Provided information:

BEGIN

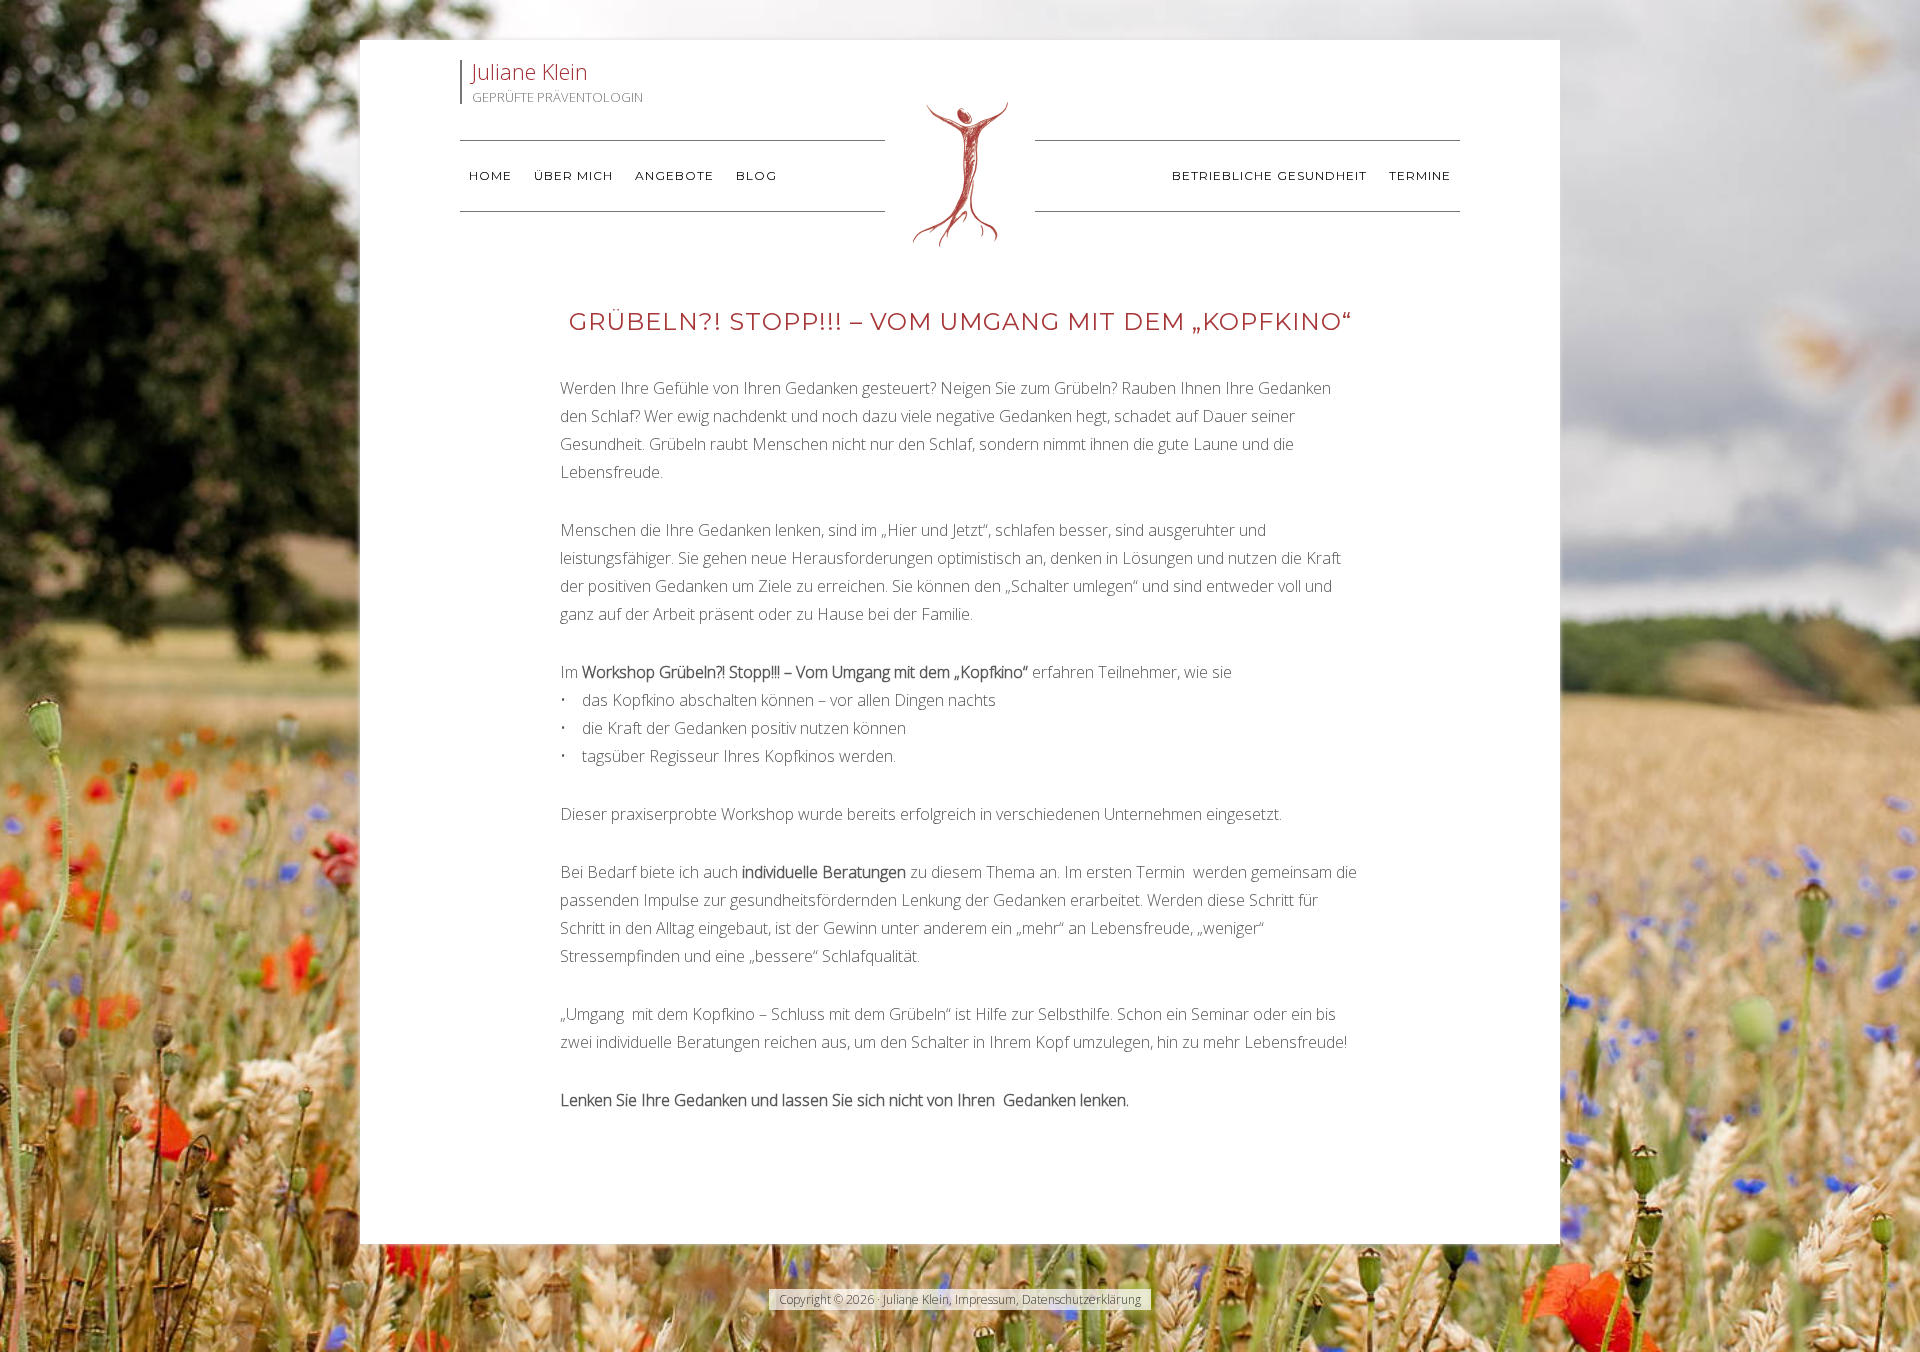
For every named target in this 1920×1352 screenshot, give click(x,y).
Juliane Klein (960, 175)
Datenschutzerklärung (1081, 1299)
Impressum (985, 1299)
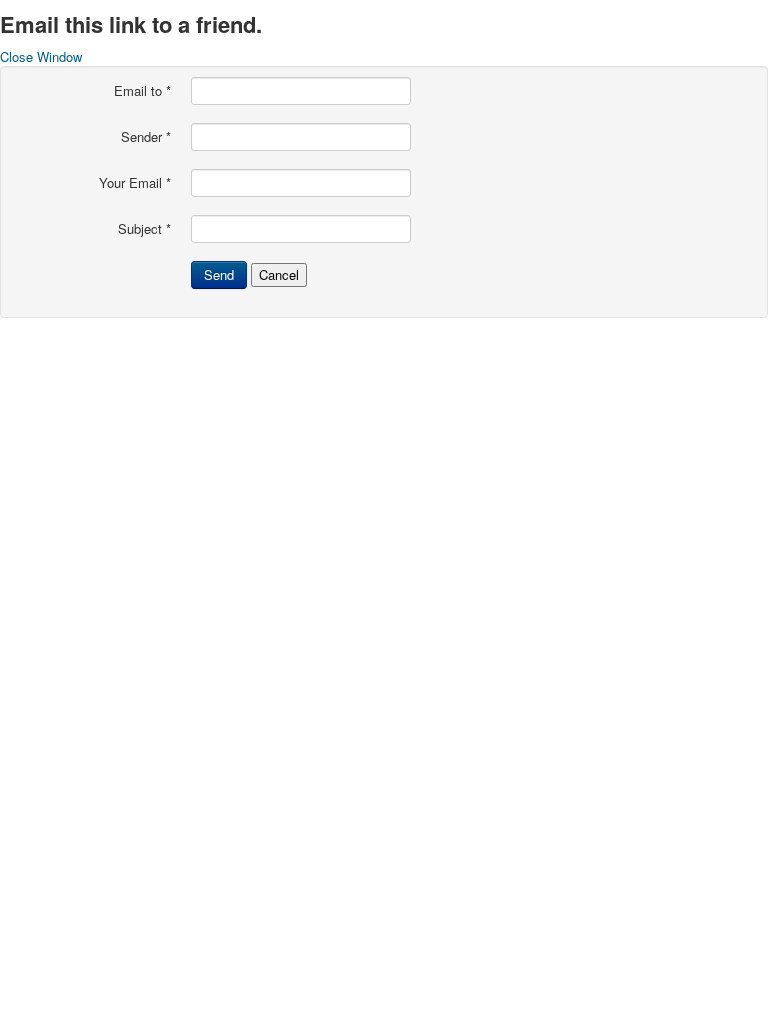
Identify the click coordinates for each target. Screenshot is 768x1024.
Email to (142, 91)
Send (219, 274)
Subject (144, 229)
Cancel (279, 274)
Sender (146, 137)
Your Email (135, 183)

END

In the copy, include every record exactly and no pictures.

Task answer:
For every named target in this 1920×1352 screenshot, give click(x,y).
Juliane Klein (960, 175)
Datenschutzerklärung (1081, 1299)
Impressum (985, 1299)
Identify the click coordinates for each target. Screenshot is 768x1024.
Email to (142, 91)
Send (219, 274)
Subject (144, 229)
Cancel (279, 274)
Sender (146, 137)
Your Email (135, 183)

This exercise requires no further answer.